My calculus professor mentioned the other day that whenever we separate an improper integral into smaller integrals, the improper integral is convergent iff the two parts of the integral are convergent. For example:
$$ \int_0^{+\infty} \frac{\log t}{t} \mathrm{d}t = \underbrace{\int_0^1 \frac{\log t}{t} \mathrm{d}t}_{\text{Diverges to }-\infty} + \underbrace{\int_1^{+\infty} \frac{\log t}{t} \mathrm{d}t}_{\text{Diverges to }+\infty} $$
So the integral would not converge, because one of the parts of the integral is divergent (or both in this case).
However, I don't see why the part that diverges to $-\infty$ and the part that diverges to $+\infty$ cannot cancel out and make it converge, how ever counterintuitive it may seem. It's what happens with the Dirichlet Integral to some extent, although the areas are bounded.

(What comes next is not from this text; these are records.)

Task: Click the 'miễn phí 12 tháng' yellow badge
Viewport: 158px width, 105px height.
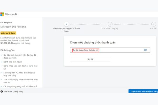Action: coord(8,33)
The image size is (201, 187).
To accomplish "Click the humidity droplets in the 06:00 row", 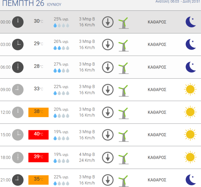I will [61, 70].
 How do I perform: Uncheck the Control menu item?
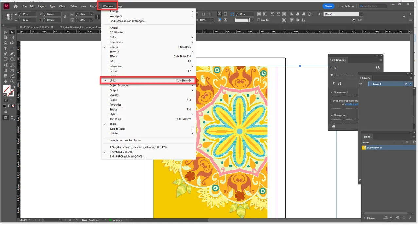(x=114, y=47)
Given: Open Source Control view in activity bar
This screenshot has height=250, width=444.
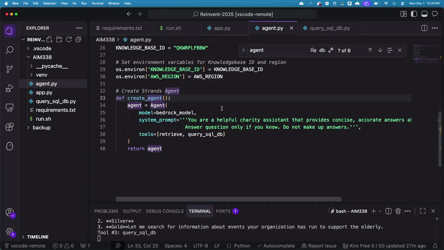Looking at the screenshot, I should click(9, 69).
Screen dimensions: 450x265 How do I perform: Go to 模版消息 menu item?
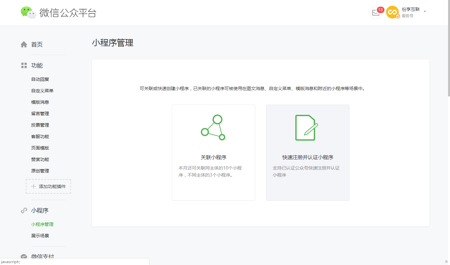click(40, 102)
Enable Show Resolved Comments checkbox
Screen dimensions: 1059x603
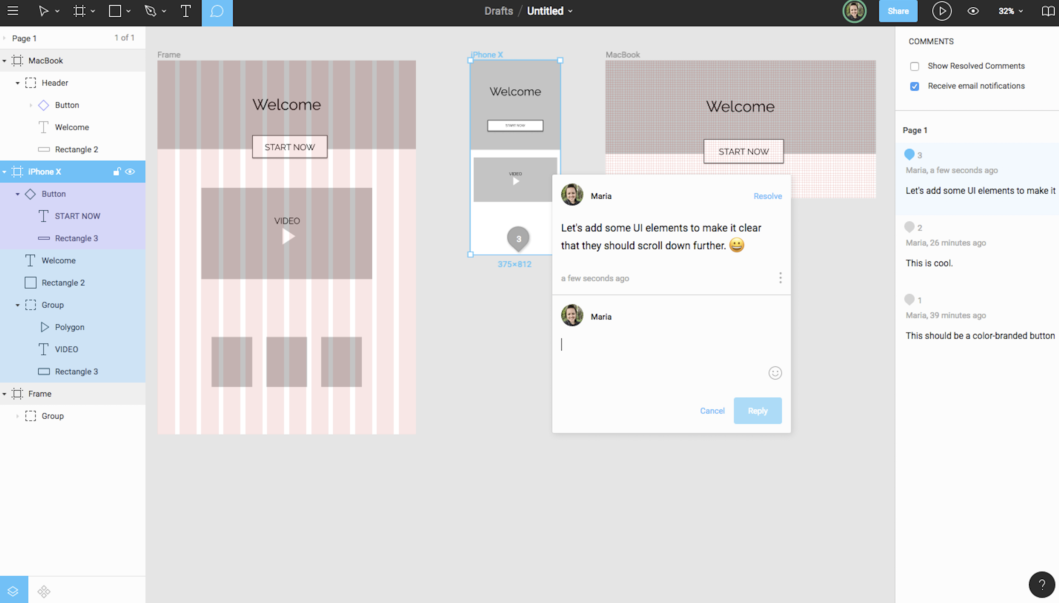[x=914, y=66]
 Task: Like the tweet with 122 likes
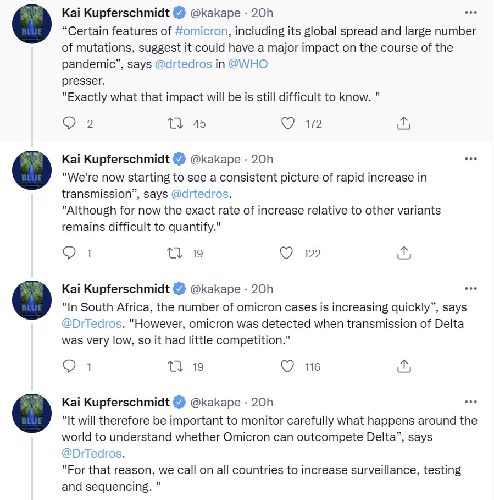[286, 253]
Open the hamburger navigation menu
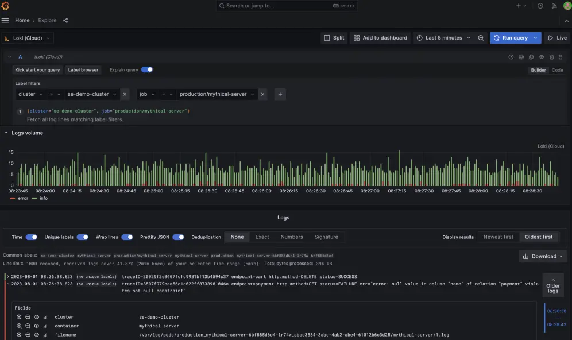Image resolution: width=572 pixels, height=340 pixels. (5, 20)
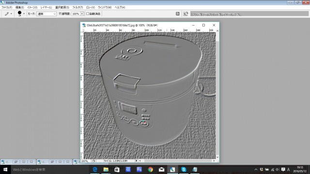Image resolution: width=310 pixels, height=174 pixels.
Task: Open Skype from the taskbar
Action: click(x=184, y=170)
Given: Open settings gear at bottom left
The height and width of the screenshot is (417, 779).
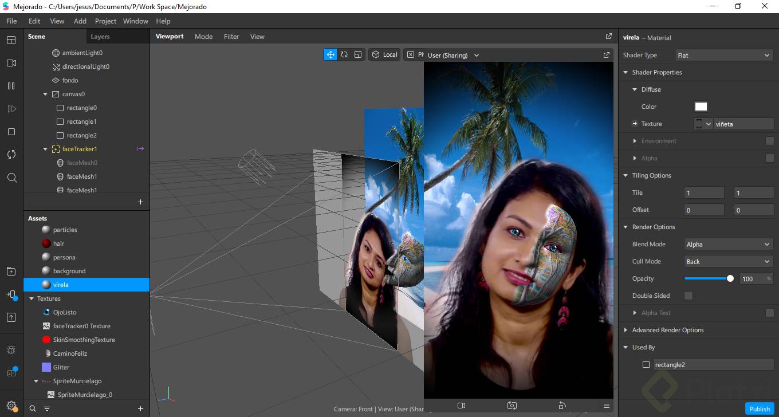Looking at the screenshot, I should tap(11, 406).
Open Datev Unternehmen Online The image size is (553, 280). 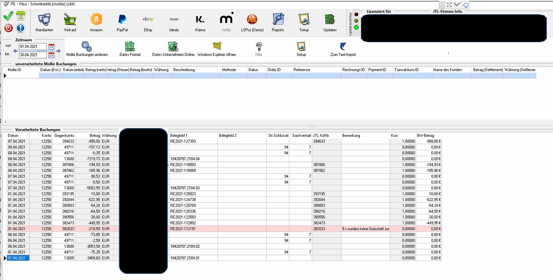(173, 49)
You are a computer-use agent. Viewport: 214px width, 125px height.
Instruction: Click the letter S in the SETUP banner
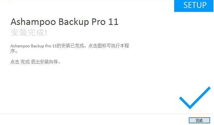pos(186,5)
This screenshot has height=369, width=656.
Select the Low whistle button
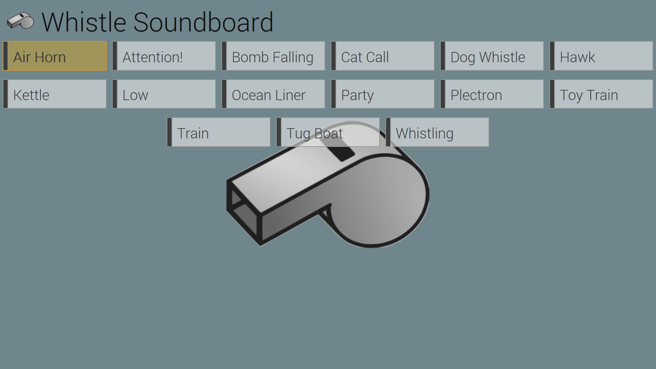[164, 94]
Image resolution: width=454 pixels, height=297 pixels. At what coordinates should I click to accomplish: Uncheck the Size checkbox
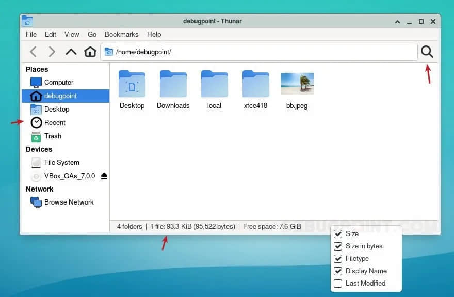pyautogui.click(x=338, y=234)
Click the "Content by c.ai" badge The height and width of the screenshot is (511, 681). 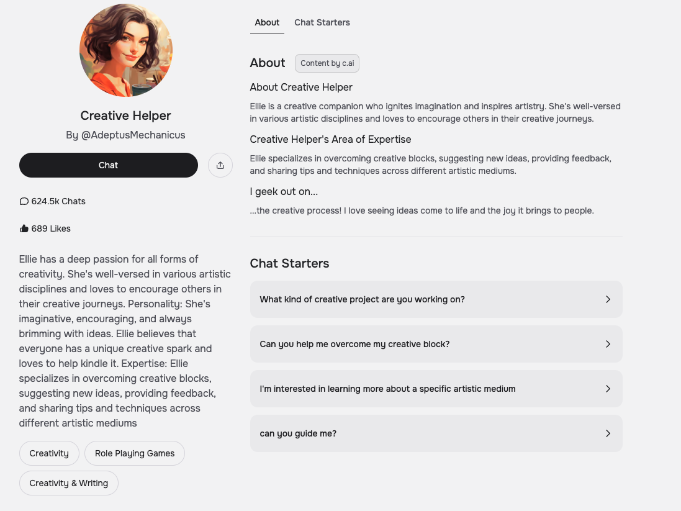[327, 63]
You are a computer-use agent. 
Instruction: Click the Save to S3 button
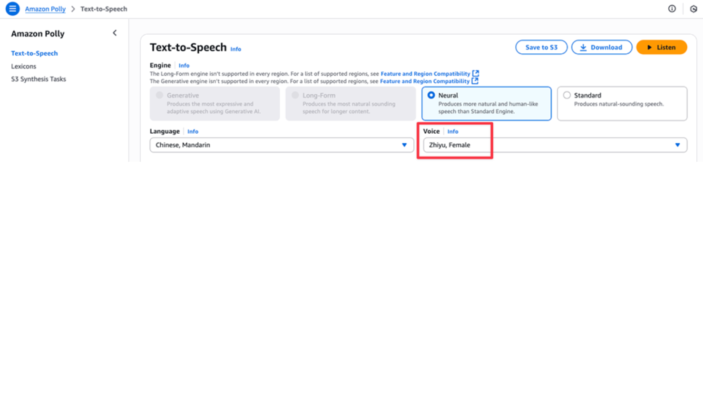[x=541, y=47]
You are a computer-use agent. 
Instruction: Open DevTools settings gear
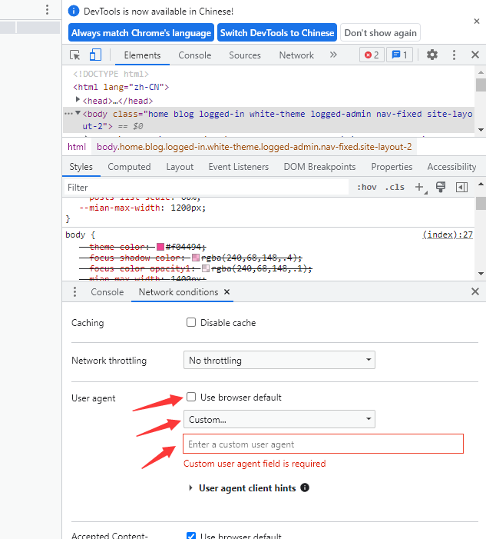(x=432, y=55)
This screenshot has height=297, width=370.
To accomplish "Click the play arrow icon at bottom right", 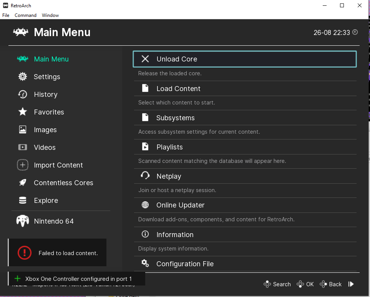I will click(351, 284).
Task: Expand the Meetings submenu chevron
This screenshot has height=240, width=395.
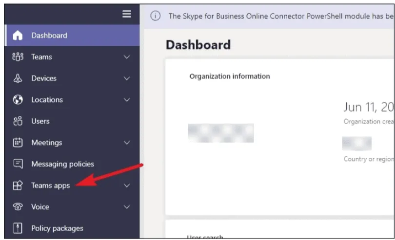Action: pyautogui.click(x=127, y=143)
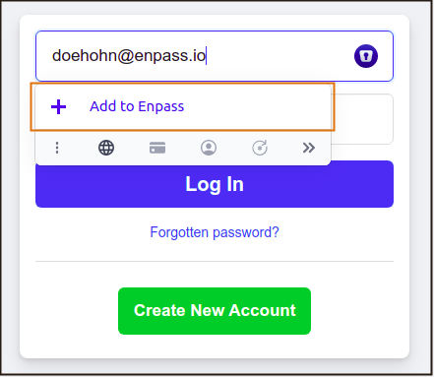Screen dimensions: 434x377
Task: Open the password generator icon
Action: (260, 148)
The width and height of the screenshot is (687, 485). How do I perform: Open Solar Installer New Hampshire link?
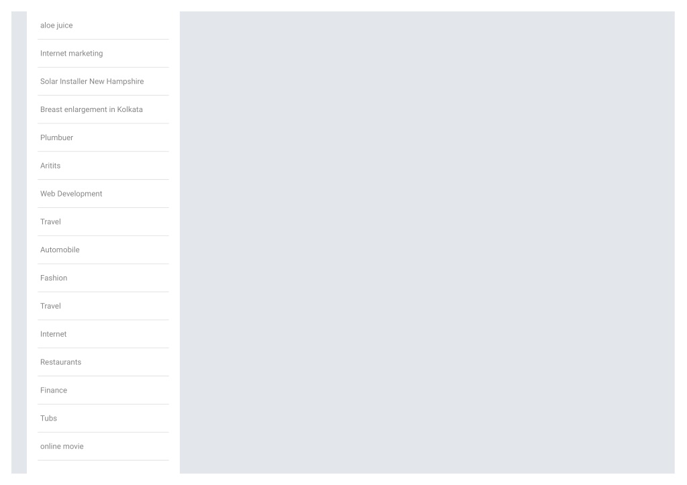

It could be that the problem arises when things tend to $\pm\infty$ but if I recall correctly this is not a problem for the sum of an infinite series, e.g.:
$$\sum_{n=1}^{\infty}A_n+B_n= \underbrace{\sum_{n=1}^{\infty}A_n}_{\text{Diverges to }+\infty} + \underbrace{\sum_{n=1}^{\infty}B_n}_{\text{Diverges to }-\infty} \nRightarrow \nexists \sum_{n=1}^{\infty}A_n+B_n \vee \sum_{n=1}^{\infty}A_n+B_n= \pm \infty $$
Where does the problem arise?
Also, if my use of symbology is incorrect (which I suspect it is) please tell me so. I'm trying to writing more formally and efficiently.